Peter follows this with his question about how he and the rest of the disciples will be rewarded if they give up everything to follow him. Jesus speaks of reigning with him, enjoying the hundredfold and inheriting eternal life. But then, as if to disabuse the disciples (and Matthew's readers) of conventional notions of accomplishment and reward, Jesus launches into our parable about the landholder.
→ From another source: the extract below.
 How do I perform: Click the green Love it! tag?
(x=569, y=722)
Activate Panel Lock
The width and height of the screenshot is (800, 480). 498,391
The parable flies in the face of normal expectations about accomplishments and reward, or work and wages. Perhaps the key lies in the master’s agreement with the third-hour (9 AM) people to pay them “what is just” (NAB); (or “whatever is right,” NRSV). At this point in the story, we readers or listeners naturally take this to mean something less than the denarius promised the workers who started at dawn. Along with the eleventh-hour people, we bristle at the news that all workers will be paid equally; at that point we hear Jesus say, “is your eye evil because I am good?” In the Mediterranean world, one of the things that makes for an “evil eye” is to look upon someone else's goods with jealousy—to make invidious comparison. The very word “invidious” (from Latin invidere “to look at with envy”) derives from that understanding of evil eye.

As Isaiah reminds us in the First Reading, God's ways are not ours; God's goodness would create a kind of equality in the household of the kingdom that goes beyond our small sense of “what is right.” To the extent we make invidious comparisons—such as Martha with Mary, or the elder son with respect to his prodigal brother—to that extent our eye is evil and we are blind to the goodness of God.